--- Exercise instructions ---
Nothing but an exact repeat of the data, with pictures removed, belongs in the answer.

[Given records Boundary: Start]

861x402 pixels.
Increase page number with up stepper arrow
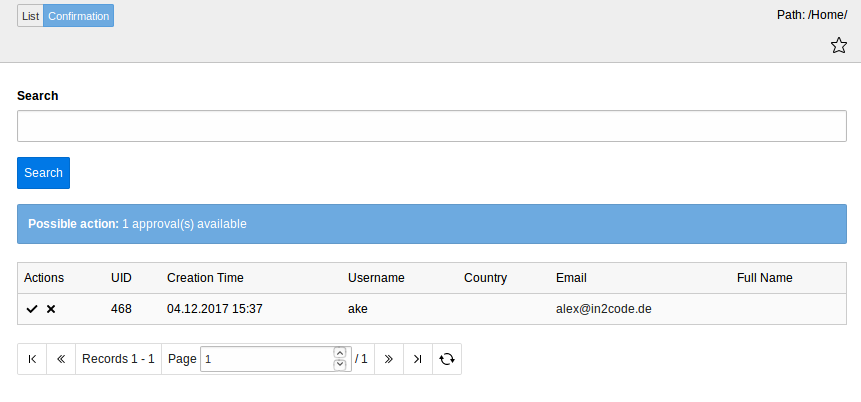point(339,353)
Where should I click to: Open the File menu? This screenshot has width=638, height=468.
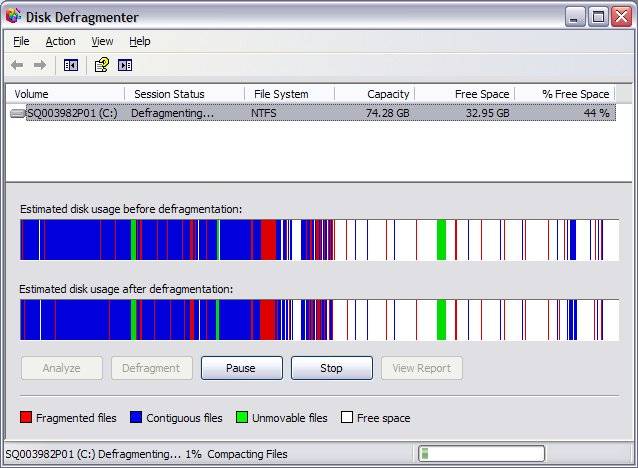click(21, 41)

[Given records Boundary: End]

--- Answer area ---
861x402 pixels.
Increase page number with up stepper arrow
point(339,353)
Where should I click to: Open the File menu? This screenshot has width=638, height=468.
click(21, 41)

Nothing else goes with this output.